PROBLEM STATEMENT =>
Give back the full listing verbatim, apart from its images.
━━━━━━
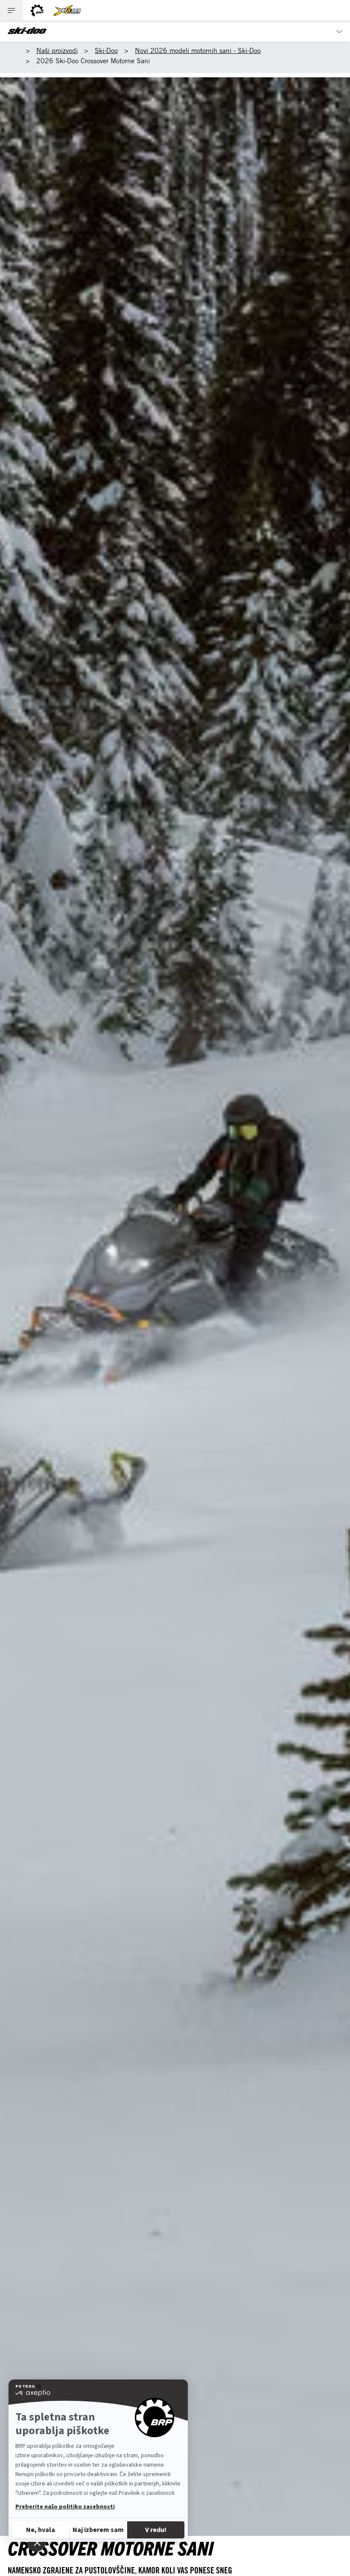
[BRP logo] (37, 10)
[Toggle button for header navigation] (11, 10)
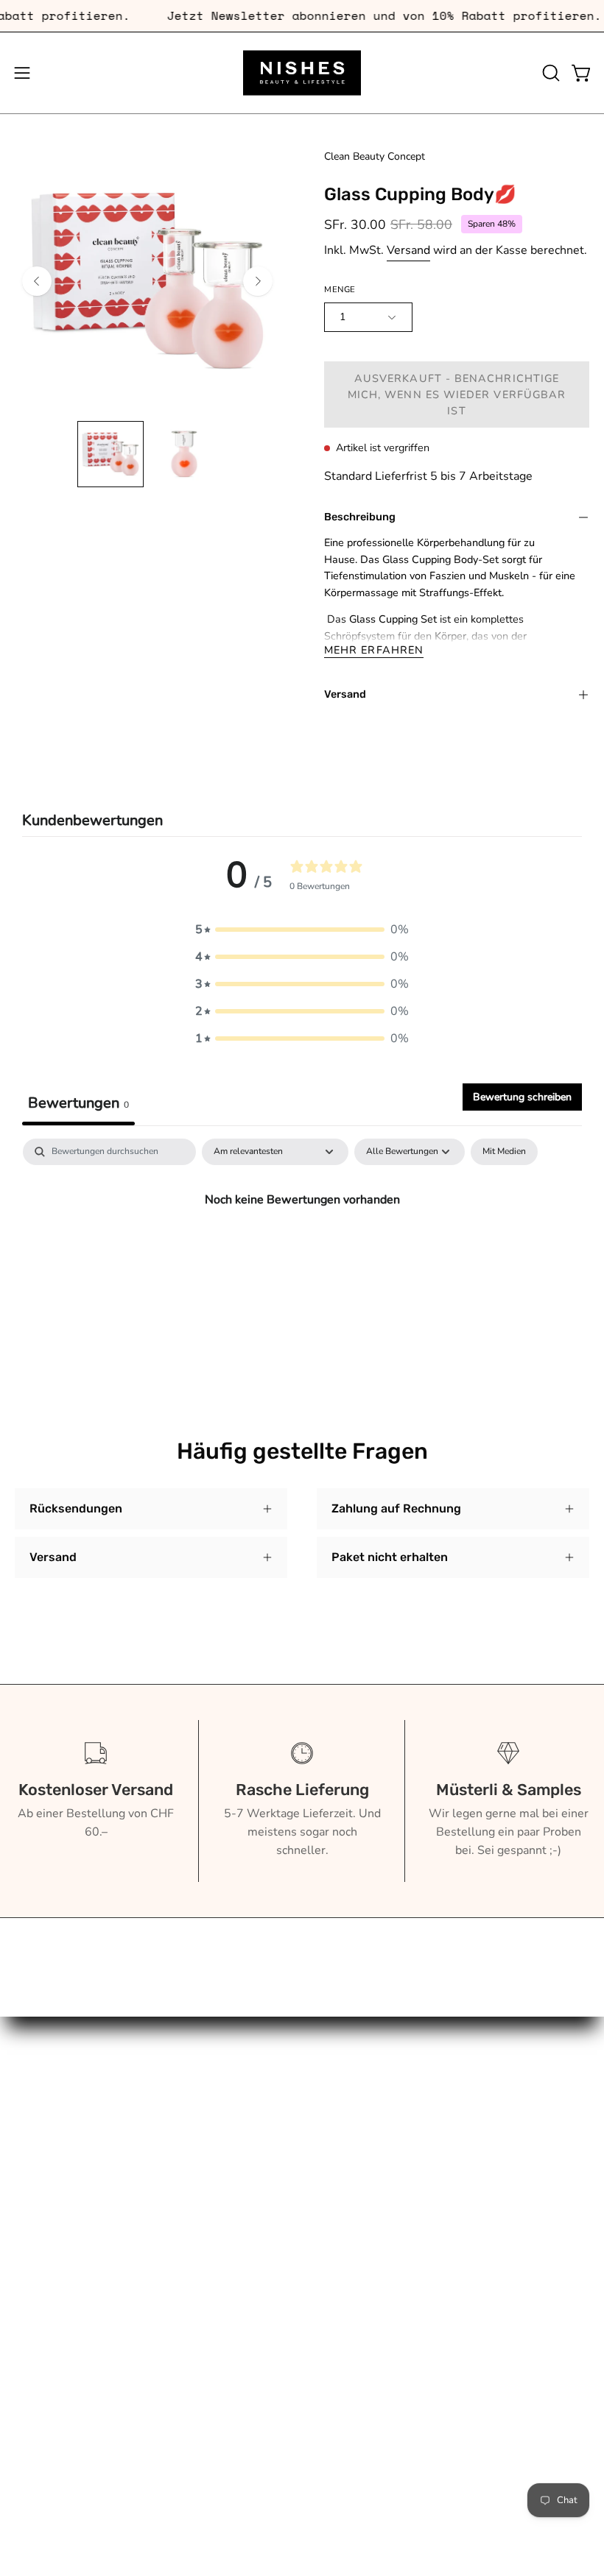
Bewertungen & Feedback (385, 2275)
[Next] (258, 281)
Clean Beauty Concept (374, 156)
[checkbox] (504, 1152)
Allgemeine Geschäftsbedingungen (411, 2153)
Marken (35, 2081)
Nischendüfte (50, 2226)
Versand (408, 250)
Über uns (39, 2129)
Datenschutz (350, 2226)
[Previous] (37, 281)
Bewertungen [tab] (78, 1103)
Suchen (336, 2081)
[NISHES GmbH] (302, 72)
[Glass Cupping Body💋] (110, 454)
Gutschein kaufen (363, 2105)
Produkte (39, 2105)
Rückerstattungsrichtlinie (384, 2178)
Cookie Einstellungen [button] (373, 2251)
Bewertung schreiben (522, 1097)
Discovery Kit (50, 2202)
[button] (549, 73)
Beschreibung (360, 517)
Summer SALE (54, 2251)
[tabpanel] (302, 1249)
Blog (27, 2153)
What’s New (48, 2178)
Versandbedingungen (373, 2202)
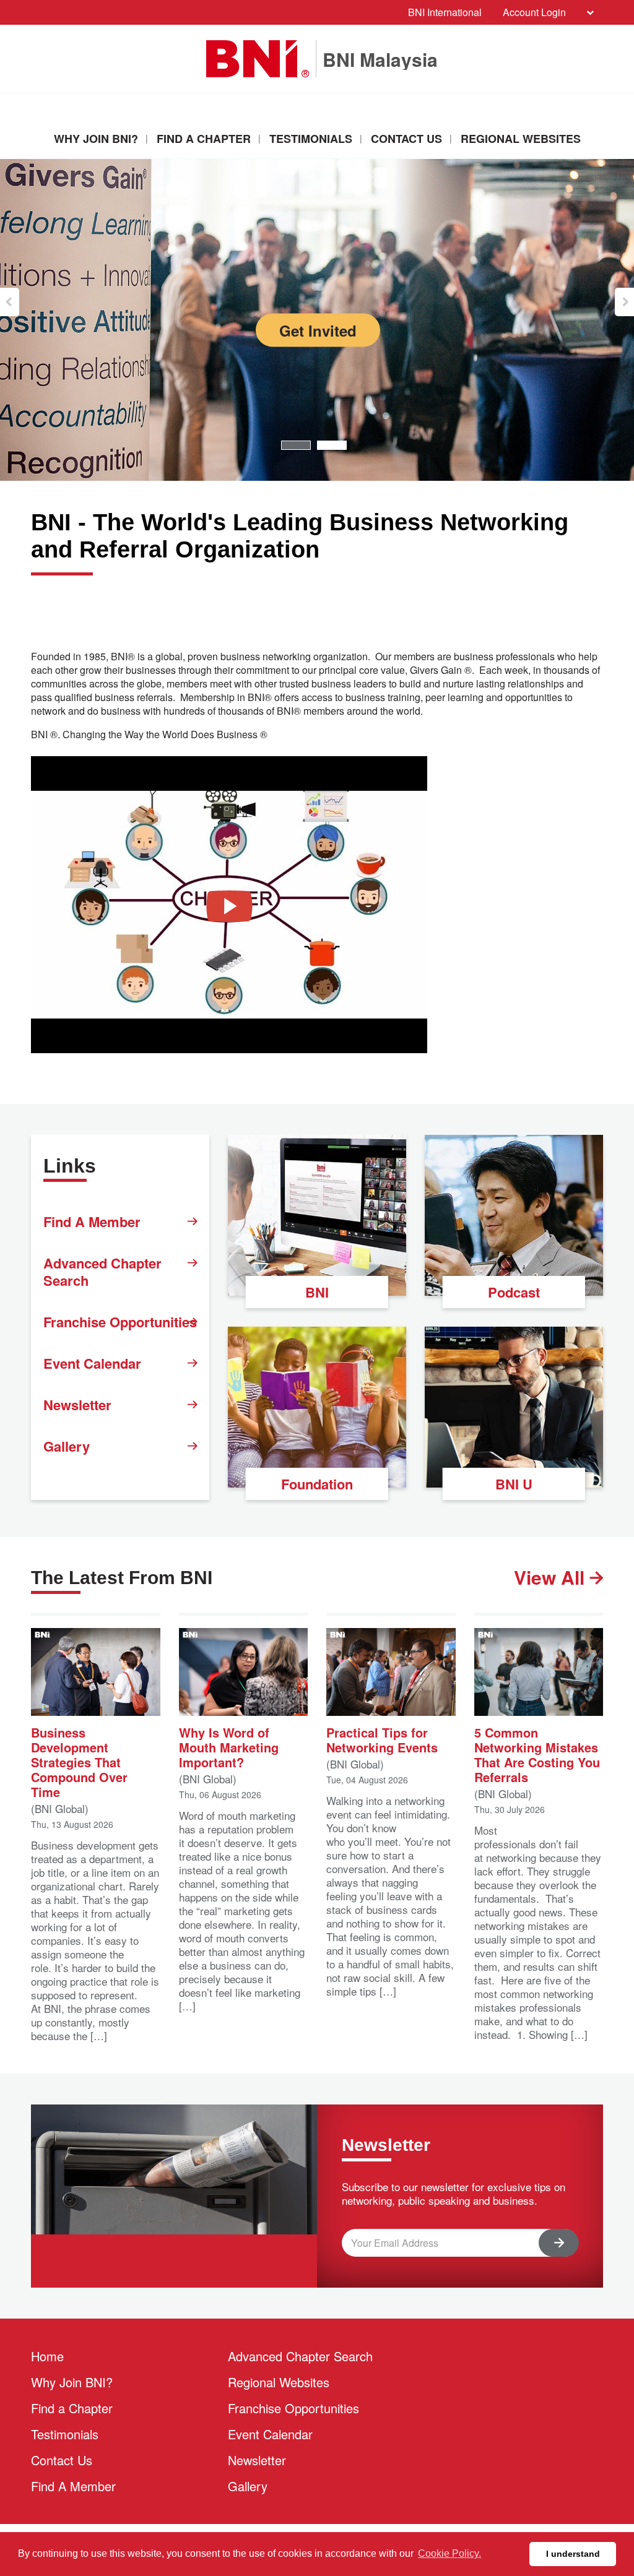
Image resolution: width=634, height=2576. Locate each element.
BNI (317, 1292)
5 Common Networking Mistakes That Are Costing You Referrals (537, 1754)
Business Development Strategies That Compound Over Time (79, 1761)
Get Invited (318, 330)
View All (551, 1577)
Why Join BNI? (96, 139)
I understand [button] (573, 2554)
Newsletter (77, 1405)
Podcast (514, 1292)
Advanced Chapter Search (102, 1271)
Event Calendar (92, 1363)
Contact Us (406, 139)
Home (47, 2356)
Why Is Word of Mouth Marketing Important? (229, 1746)
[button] (9, 302)
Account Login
━━━━━━
EXERCISE RESPONSE =>
[BRP logo] (37, 10)
[Toggle button for header navigation] (11, 10)
Bewertungen & Feedback (385, 2275)
[Next] (258, 281)
Clean Beauty Concept (374, 156)
[checkbox] (504, 1152)
Allgemeine Geschäftsbedingungen (411, 2153)
Marken (35, 2081)
Nischendüfte (50, 2226)
Versand (408, 250)
Über uns (39, 2129)
Datenschutz (350, 2226)
[Previous] (37, 281)
Bewertungen [tab] (78, 1103)
Suchen (336, 2081)
[NISHES GmbH] (302, 72)
[Glass Cupping Body💋] (110, 454)
Gutschein kaufen (363, 2105)
Produkte (39, 2105)
Rückerstattungsrichtlinie (384, 2178)
Cookie Einstellungen [button] (373, 2251)
Bewertung schreiben (522, 1097)
Discovery Kit (50, 2202)
[button] (549, 73)
Beschreibung (360, 517)
Summer SALE (54, 2251)
[tabpanel] (302, 1249)
Blog (27, 2153)
What’s New (48, 2178)
Versandbedingungen (373, 2202)
Image resolution: width=634, height=2576. Locate each element.
BNI (317, 1292)
5 Common Networking Mistakes That Are Costing You Referrals (537, 1754)
Business Development Strategies That Compound Over Time (79, 1761)
Get Invited (318, 330)
View All (551, 1577)
Why Join BNI? (96, 139)
I understand [button] (573, 2554)
Newsletter (77, 1405)
Podcast (514, 1292)
Advanced Chapter Search (102, 1271)
Event Calendar (92, 1363)
Contact Us (406, 139)
Home (47, 2356)
Why Is Word of Mouth Marketing Important? (229, 1746)
[button] (9, 302)
Account Login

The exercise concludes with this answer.